This is an updated version of CTMBR software submitted to JASA.
Here, I used the h(t) defined in (4) of the paper only.
Please visit http://peace.med.yale.edu for future updates.
@Copyright Heping Zhang 1/24/03
Introduction to the files in this directory:
ctmbr.*: These are the executable codes compiled on various systems as
indicated by the suffix. For example, ctmbr.solaris8 was compiled
on a SUN SPARC Ultra 5 with Solaris8.
Save the corresponding code as, say, ctmbr and simply type ctmbr
at your command line and follow the instruction.
sample.dat:This is a sample data file. The 3 numbers in the first row are:
the number of study subjects (i.e., sample size), the number of
covariates, and the number of binary responses. The second
row indicates the type of covariates. 0 means deleting that
covariate from the analysis; 1 means a continuous or an ordinal
covariate; 3 means a nominal covariate; -1 means the outcome.
infor.*: The output file. The file consists of three parts:
Part I can be read as follows:
Column 1: node number. Node 0 is the root node.
Column 2: number of subjects in the node.
Column 3: left daughter node, e.g. node 1 is the left daughter
node of node 0.
Column 4: right daughter node, e.g. node 2 is the right daughter
node of node 0.
Column 5: The splitting variables, number starting from 1.
Column 6: The splitting value corresponds to the splitting
variable.
For example, the split for node 0 is whether variable
14 > 3.0.
See the remark below for categorical variable.

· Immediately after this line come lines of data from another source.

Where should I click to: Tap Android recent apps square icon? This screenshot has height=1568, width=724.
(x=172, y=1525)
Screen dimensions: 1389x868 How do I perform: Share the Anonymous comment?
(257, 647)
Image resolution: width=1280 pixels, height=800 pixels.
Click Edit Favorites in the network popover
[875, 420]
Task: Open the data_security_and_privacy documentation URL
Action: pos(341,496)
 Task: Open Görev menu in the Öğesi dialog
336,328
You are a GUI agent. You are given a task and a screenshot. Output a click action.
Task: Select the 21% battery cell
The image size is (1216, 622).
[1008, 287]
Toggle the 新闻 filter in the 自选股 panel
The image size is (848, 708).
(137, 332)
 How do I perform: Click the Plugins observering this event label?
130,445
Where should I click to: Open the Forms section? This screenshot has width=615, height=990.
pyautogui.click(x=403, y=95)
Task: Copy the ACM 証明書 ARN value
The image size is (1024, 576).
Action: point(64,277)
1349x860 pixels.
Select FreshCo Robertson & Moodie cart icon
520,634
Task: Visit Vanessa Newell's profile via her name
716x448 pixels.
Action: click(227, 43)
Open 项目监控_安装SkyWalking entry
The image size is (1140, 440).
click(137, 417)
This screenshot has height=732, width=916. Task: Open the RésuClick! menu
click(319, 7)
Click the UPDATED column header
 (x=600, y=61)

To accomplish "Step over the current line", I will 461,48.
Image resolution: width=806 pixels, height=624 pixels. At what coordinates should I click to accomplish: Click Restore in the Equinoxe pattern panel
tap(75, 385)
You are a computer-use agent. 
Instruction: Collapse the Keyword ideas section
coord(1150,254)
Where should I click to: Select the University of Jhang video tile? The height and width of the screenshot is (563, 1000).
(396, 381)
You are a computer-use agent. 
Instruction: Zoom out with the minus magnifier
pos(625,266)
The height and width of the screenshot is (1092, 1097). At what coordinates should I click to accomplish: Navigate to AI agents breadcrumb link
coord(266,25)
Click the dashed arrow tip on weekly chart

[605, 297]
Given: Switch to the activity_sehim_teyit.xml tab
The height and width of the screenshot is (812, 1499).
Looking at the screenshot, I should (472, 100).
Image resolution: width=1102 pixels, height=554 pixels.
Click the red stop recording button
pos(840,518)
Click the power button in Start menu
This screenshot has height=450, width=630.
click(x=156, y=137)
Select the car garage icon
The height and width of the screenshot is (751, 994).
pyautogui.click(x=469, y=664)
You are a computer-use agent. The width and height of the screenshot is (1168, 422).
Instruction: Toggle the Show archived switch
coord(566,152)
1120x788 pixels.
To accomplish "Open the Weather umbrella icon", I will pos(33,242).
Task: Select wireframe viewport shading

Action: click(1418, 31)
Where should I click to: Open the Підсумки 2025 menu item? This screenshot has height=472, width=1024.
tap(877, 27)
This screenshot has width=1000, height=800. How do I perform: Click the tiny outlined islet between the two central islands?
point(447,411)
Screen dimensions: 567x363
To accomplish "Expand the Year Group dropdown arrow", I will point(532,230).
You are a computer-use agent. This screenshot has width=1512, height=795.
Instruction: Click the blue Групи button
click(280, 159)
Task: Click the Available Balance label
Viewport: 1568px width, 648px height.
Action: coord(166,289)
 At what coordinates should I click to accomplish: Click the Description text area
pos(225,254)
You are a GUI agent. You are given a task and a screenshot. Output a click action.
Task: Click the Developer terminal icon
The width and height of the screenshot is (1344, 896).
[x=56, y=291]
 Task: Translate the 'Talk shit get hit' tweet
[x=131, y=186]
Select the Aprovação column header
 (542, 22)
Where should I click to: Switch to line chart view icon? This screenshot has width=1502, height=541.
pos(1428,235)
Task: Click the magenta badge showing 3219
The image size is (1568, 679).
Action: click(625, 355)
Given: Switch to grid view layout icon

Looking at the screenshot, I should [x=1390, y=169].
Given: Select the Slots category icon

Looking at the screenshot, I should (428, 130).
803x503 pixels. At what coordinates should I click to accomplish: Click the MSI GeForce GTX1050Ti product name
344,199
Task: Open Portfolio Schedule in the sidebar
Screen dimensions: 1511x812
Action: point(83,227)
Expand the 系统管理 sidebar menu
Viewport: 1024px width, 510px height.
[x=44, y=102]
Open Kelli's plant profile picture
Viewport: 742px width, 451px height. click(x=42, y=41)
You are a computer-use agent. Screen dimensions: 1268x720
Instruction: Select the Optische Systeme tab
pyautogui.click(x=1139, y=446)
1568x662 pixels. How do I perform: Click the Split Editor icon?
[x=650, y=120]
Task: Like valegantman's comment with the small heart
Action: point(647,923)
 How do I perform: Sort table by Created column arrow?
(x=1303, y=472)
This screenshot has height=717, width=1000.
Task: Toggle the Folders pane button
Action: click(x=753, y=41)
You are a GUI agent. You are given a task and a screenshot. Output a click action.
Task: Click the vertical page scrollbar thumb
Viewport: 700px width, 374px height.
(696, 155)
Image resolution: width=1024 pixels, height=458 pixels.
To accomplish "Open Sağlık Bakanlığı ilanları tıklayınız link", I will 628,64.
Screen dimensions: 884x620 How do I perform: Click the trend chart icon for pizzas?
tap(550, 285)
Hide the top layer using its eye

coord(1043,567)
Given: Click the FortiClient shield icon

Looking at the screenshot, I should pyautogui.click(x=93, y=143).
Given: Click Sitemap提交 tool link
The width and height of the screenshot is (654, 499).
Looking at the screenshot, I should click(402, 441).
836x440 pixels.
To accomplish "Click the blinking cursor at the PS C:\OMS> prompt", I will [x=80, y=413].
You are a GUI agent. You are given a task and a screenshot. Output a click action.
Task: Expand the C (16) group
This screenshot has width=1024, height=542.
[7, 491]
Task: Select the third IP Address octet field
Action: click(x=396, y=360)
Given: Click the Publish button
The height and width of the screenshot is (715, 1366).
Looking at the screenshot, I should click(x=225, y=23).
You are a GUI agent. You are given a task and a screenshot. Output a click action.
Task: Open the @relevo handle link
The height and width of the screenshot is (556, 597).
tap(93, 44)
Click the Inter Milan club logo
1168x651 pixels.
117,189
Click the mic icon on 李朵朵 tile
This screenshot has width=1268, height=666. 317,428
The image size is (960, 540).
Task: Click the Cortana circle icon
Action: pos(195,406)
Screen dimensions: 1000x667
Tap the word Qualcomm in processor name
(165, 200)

Part II records the series of complexity parameters and the nodes
where pruning has occurred.
Part III saves the cross-validation results for selecting the
final trees.
After you execute ctmbr, you will be asked to enter the data file name
(e.g., sample.dat), whether there is any missing data (0 for no and 1 for
yes), and what is the missing value if there is (I used -9). Finally,
you will be asked to enter the fold of cross validation. If you do not
want to wait so long, enter 2. Now, be patient. The computation may
take quite a while because the tree has to be grown many times during
cross validation.
There are some minor numerical differences using the program on different
platform. So, different infor files are provided here.
Remark: For a categorical variable, if your level starts with 1, an artificial
0 is added for convenience. Missing value is assigned to be 1 plus the maximum
level. The levels printed on the output point observations to the right
daughter node.